Hello, world. I’m MacDara Conroy, and this is my blog.


Eclipsed

Sun with lens flare

I missed it. This morning most of Northern Europe experienced a partial eclipse of the sun. And seeing as I don’t happen to have a telescope and a piece of card handy, I missed it. The shot above is the best view I could manage. Crap, isn’t it?

Oh, if only it were overcast! In the right conditions, the cloud layers filter the sun’s beam, letting the solar disc shine through in a perfect outline while cutting out all that nasty, retina-melting glare. I’d only have to look up, and there I’d see it — the sun, with a chunk bitten off. But alas, this morning we were cursed with the clearest, bluest sky we’ve had in months. Fuck.
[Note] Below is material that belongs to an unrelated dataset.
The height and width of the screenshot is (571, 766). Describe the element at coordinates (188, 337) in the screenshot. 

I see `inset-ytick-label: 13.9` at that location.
I missed the last one too, the better one. It was a morning in mid-August 1999. They issued warnings about going outdoors in the hours preceding — lest you be burned alive by magnified cosmic rays or some such, I don’t know. Anyway I had a shift on the concession stand at my local multiplex that morning, stuck behind the counter serving popcorn to gluttonous philistines as the sky grew gradually darker, so the warnings didn’t apply to me.

Turns out, in the end, I didn’t really miss all that much. There was no sudden pseudo-nightfall like I expected; just a slight dimming, like what normally happens when a large cloud passes overhead. Big deal, I said to myself as I snatched glimpses at the glass-fronted foyer every now and then.

Now that I think about it, I didn’t really miss all that much today, either, which makes me feel a little bit better. Still, would have been nice though.